Un tour d’horizon ici des raisons de croire que l’IA, appuyée par des politiques justes et une coopération internationale renouvelée, pourrait se révéler le plus extraordinaire atout que l’humanité ait jamais connu.
L’éducation, ou comment libérer la curiosité
Dans certaines écoles américaines comme Unbound Academy, l’IA n’est pas perçue comme un obstacle à l’interaction humaine, mais plutôt comme un facilitateur qui réduit le temps consacré aux tâches répétitives et maximise l’efficacité de l’apprentissage. Les performances des élèves doublent, résolvant le problème du décrochage scolaire et ouvrant la voie à un véritable bond en avant pédagogique. Loin de mettre en veilleuse la relation prof-élève, ces nouveaux outils libèrent l’enseignant de ses tâches rébarbatives comme la correction fastidieuse d’épreuves pour l’inviter à se concentrer sur son cœur de métier : l’inspiration, la transmission, l’accompagnement, la créativité.

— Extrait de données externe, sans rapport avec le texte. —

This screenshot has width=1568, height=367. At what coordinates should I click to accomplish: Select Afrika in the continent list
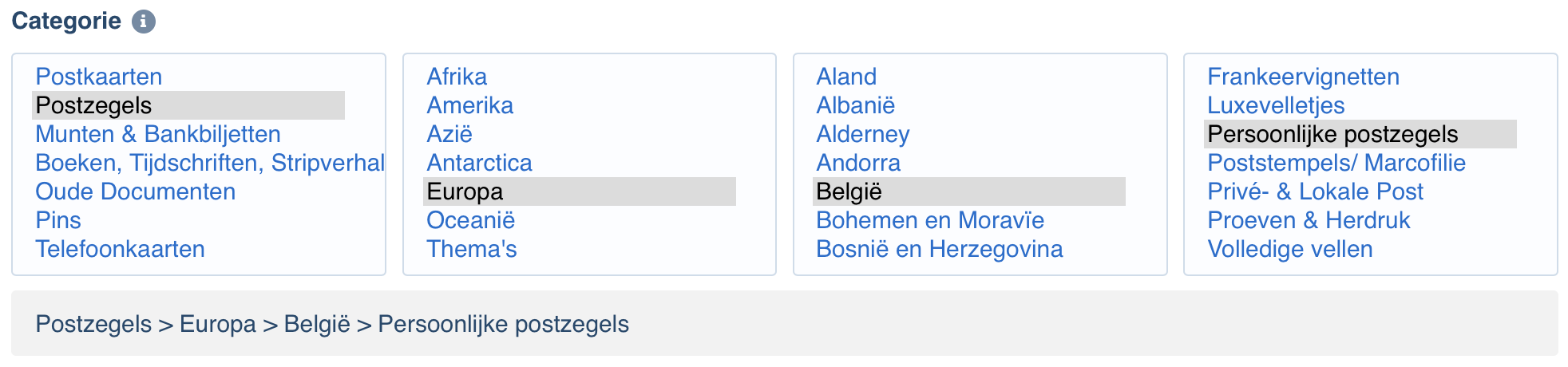457,77
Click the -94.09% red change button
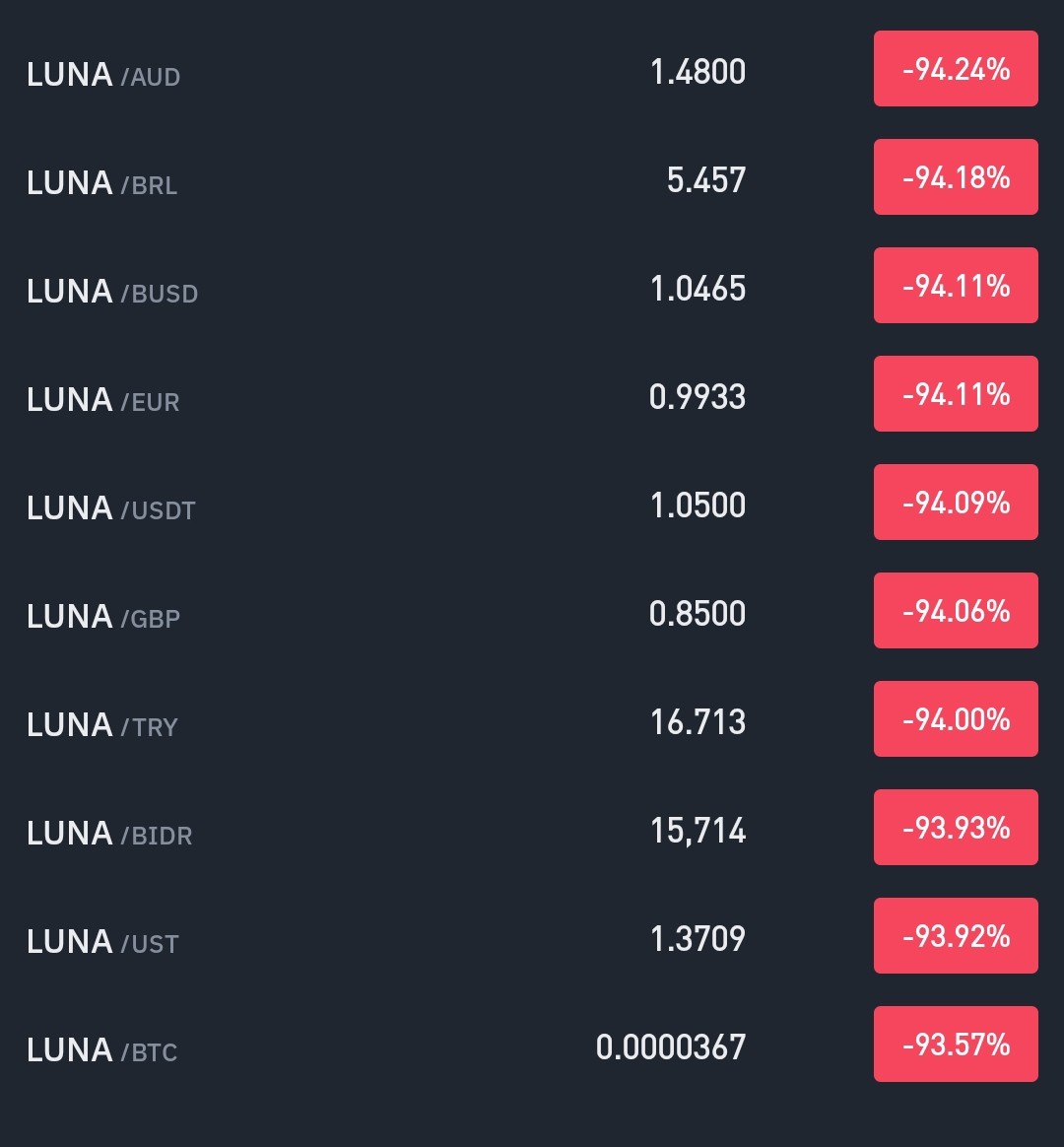This screenshot has height=1147, width=1064. 956,502
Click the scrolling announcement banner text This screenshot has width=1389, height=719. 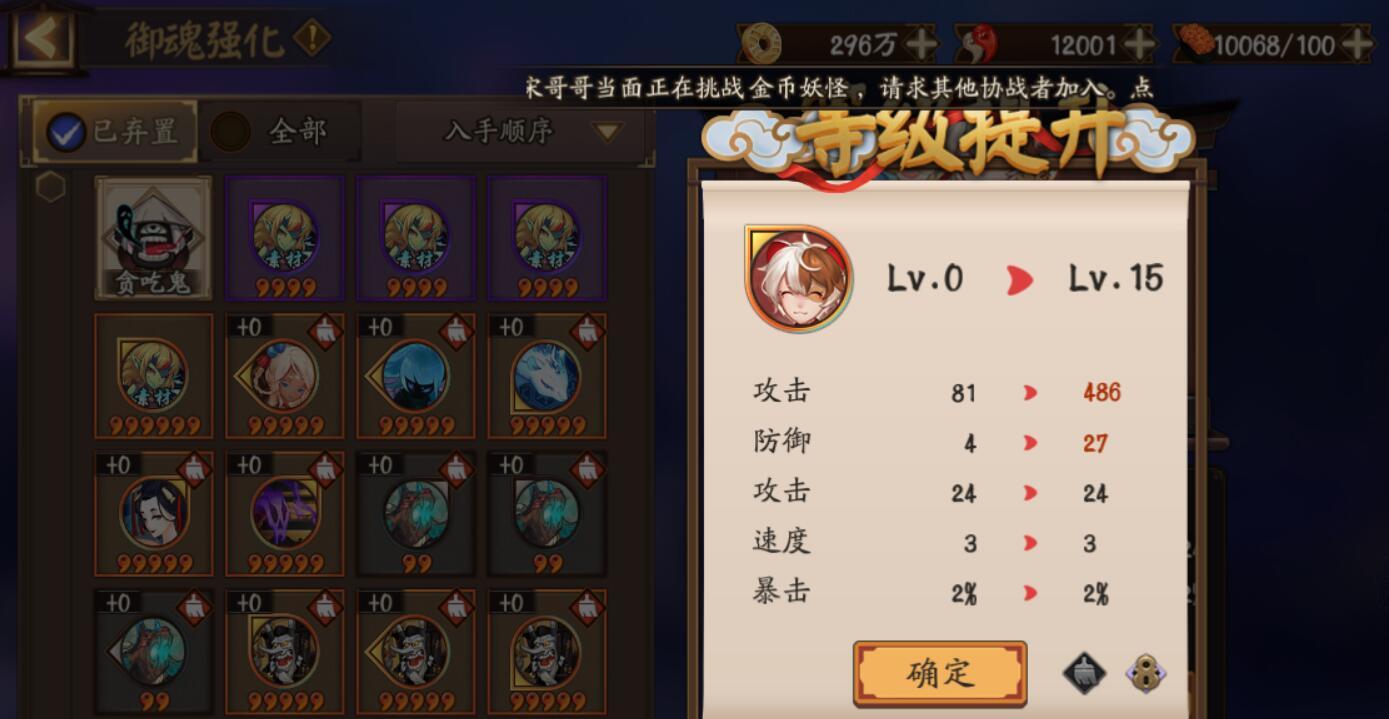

Il ne faut pas pour autant perdre de vue bien entendu les risques d’inégalités d’accès, notamment dans les régions défavorisées : là où la technologie prospère, les élèves progressent , ailleurs, faute de moyens, le risque menace du dépérissement. Mais rien n’interdit d’inscrire la révolution IA dans des projets de solidarité : des initiatives de partage de ressources numériques et de formation des enseignants peuvent, à moyen terme, réduire le fossé éducatif au lieu de le creuser. Ainsi, l’espoir est de construire des classes réellement inclusives où l’intelligence artificielle devient un levier pour valoriser chaque talent.
Culture et création : l’IA comme muse
Dans le champ artistique, la puissance générative de l’IA offre déjà des opportunités inédites. Des artistes comme Vincent Ravalec s’en servent pour doper leur créativité, enrichir un scénario, élaborer des bande-son innovantes. Bien sûr, quelques voix s’inquiètent de la « perte » d’une authentique touche humaine. Mais dans les faits, nombreux sont les peintres, musiciens, écrivains à avoir déjà trouvé dans l’IA une muse d’un nouveau genre. Cette technologie peut inspirer des collaborations hybrides où l’humain reste le chef d’orchestre.
Quant aux questions de droits d’auteur, elles sont susceptibles d’être résolues grâce au mécanisme d’enregistrement qu’est la blockchain et à la rémunération équitable des créateurs. Plutôt que d’interdire l’usage de l’IA, il s’agit d’inventer de nouvelles formes de propriété intellectuelle et de participation, afin que le génie humain, dopé par des algorithmes inventifs, s’épanouisse sans toutefois être spolié.
Règlementation et partage équitable : vers un futur enrichi par l’IA
Nombreux sont ceux qui appellent à davantage de règlementation – non pour brider l’innovation, mais pour assurer une juste répartition des bénéfices et prévenir d’éventuels abus. Les initiatives de taxes sur les profits de l’IA, telle la « taxe Sismondi » finançant lea gratuité de l’indispensable, de formation des travailleurs, de transparence sur les algorithmes ou de fact-checking renforcé, témoignent déjà d’un sursaut collectif pour accompagner, et non subir, la révolution technologique.
Allant à l’encontre de la peur d’une hyper-concentration des richesses entre quelques firmes, il est possible de concevoir des écosystèmes ouverts, de nouer des partenariats public-privé et de généraliser la recherche open source. Un exemple très concret se trouve dans le financement d’infrastructures IA accessibles aux chercheurs indépendants ou aux universités de moindre envergure. Ainsi, l’on voit émerger un modèle de partage des fruits du progrès, qui n’a rien d’utopique dès lors que la volonté politique soutient la mutualisation et la coopération internationale.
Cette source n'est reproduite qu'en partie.